- **GOAL OF THE EXERCISE**
Scan the records below for the line with "Screen dimensions: 1032x1019" and the line with "You are a computer-use". Repeat those two lines and every line between them exactly, and nothing else.

*-*-*

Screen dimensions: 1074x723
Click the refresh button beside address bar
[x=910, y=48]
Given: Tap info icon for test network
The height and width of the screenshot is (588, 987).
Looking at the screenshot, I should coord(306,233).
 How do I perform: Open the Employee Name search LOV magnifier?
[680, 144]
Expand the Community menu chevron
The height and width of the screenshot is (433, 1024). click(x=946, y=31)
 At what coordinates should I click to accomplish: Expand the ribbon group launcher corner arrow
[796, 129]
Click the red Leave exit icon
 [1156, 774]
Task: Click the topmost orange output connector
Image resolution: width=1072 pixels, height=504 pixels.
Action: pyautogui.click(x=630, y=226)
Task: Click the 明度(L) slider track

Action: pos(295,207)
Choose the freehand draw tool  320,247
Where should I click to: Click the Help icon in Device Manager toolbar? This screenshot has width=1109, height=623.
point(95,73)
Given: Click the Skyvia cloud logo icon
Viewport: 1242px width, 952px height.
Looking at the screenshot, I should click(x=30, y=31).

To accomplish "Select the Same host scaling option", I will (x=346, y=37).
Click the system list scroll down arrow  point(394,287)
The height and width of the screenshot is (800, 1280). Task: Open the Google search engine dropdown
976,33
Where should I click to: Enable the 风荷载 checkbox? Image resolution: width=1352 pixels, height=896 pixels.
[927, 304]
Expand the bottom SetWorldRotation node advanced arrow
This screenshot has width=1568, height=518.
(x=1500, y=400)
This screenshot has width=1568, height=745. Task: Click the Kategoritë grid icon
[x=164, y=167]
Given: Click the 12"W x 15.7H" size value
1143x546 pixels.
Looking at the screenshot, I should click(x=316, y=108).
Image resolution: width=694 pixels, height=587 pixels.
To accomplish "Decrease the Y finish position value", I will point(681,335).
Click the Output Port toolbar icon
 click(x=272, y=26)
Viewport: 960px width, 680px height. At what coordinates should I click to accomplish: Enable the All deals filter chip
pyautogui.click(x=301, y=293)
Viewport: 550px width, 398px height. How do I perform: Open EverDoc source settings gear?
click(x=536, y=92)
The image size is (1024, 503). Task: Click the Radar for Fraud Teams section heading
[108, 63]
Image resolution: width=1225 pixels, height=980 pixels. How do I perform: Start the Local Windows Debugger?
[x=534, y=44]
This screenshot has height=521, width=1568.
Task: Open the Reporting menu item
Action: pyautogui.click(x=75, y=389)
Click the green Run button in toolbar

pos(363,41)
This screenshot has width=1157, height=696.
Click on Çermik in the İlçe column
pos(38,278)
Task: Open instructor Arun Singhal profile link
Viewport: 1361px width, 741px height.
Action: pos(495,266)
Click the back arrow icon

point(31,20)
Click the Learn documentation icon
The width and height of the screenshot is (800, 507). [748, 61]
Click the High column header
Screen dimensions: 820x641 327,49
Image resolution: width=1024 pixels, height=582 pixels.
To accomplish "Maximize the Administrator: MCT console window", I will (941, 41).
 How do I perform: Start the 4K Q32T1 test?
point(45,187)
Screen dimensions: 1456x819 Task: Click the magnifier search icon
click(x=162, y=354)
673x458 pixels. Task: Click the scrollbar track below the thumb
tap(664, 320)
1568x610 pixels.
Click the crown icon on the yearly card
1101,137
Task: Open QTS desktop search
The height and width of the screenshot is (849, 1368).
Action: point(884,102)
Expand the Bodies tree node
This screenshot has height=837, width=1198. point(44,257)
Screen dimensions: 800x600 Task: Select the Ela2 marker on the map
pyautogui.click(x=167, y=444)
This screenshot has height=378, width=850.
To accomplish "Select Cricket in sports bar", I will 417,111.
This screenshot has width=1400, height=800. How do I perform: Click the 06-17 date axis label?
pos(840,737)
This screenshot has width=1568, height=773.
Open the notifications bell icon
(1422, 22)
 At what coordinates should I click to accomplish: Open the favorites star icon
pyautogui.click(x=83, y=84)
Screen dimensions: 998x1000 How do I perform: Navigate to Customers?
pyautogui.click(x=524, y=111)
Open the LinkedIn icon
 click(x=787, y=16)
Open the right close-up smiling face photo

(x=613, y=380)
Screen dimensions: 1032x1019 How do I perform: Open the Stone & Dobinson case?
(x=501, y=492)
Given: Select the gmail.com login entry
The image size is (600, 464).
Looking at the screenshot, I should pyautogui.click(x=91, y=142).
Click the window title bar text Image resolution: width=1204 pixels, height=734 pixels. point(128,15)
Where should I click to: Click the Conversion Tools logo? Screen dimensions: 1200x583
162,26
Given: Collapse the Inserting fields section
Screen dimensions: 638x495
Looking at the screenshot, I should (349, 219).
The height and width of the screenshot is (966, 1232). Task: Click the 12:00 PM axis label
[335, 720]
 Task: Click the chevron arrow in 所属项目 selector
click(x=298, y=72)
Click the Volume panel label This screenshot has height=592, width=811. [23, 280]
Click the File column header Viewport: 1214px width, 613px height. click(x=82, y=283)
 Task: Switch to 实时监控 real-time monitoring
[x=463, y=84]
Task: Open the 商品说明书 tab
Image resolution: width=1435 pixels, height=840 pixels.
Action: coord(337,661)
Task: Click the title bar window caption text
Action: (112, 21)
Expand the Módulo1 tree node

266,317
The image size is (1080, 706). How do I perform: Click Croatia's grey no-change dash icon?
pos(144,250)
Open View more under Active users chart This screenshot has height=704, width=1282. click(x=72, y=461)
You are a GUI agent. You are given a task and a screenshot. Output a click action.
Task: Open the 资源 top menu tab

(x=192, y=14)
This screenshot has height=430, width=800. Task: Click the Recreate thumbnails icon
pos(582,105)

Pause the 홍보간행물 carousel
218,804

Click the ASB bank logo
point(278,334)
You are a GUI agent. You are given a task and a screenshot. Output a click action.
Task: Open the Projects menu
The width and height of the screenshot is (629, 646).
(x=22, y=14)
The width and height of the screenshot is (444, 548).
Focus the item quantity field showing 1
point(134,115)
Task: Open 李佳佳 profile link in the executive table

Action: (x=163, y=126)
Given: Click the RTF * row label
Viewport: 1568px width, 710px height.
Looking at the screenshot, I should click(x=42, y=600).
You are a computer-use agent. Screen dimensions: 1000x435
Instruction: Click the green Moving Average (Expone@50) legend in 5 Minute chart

*-*-*

- **RESULT OF THIS EXERCISE**
Screen dimensions: 1032x1019 How do I perform: Open the Stone & Dobinson case?
(x=501, y=492)
Given: Select the gmail.com login entry
The image size is (600, 464).
Looking at the screenshot, I should pyautogui.click(x=91, y=142).
Click the window title bar text Image resolution: width=1204 pixels, height=734 pixels. point(128,15)
Where should I click to: Click the Conversion Tools logo? Screen dimensions: 1200x583
162,26
Given: Collapse the Inserting fields section
Screen dimensions: 638x495
Looking at the screenshot, I should (349, 219).
The height and width of the screenshot is (966, 1232). Task: Click the 12:00 PM axis label
[335, 720]
 Task: Click the chevron arrow in 所属项目 selector
click(x=298, y=72)
Click the Volume panel label This screenshot has height=592, width=811. [23, 280]
Click the File column header Viewport: 1214px width, 613px height. click(x=82, y=283)
 Task: Switch to 实时监控 real-time monitoring
[x=463, y=84]
Task: Open the 商品说明书 tab
Image resolution: width=1435 pixels, height=840 pixels.
Action: coord(337,661)
Task: Click the title bar window caption text
Action: (112, 21)
Expand the Módulo1 tree node

266,317
The image size is (1080, 706). How do I perform: Click Croatia's grey no-change dash icon?
pos(144,250)
Open View more under Active users chart This screenshot has height=704, width=1282. click(x=72, y=461)
You are a GUI agent. You are given a task and a screenshot. Output a click action.
Task: Open the 资源 top menu tab

(x=192, y=14)
This screenshot has height=430, width=800. Task: Click the Recreate thumbnails icon
pos(582,105)

Pause the 홍보간행물 carousel
218,804

Click the ASB bank logo
point(278,334)
You are a GUI agent. You are given a task and a screenshot. Output a click action.
Task: Open the Projects menu
The width and height of the screenshot is (629, 646).
(x=22, y=14)
The width and height of the screenshot is (444, 548).
Focus the item quantity field showing 1
point(134,115)
Task: Open 李佳佳 profile link in the executive table

Action: (x=163, y=126)
Given: Click the RTF * row label
Viewport: 1568px width, 710px height.
Looking at the screenshot, I should click(x=42, y=600).
You are a computer-use agent. Screen dimensions: 1000x435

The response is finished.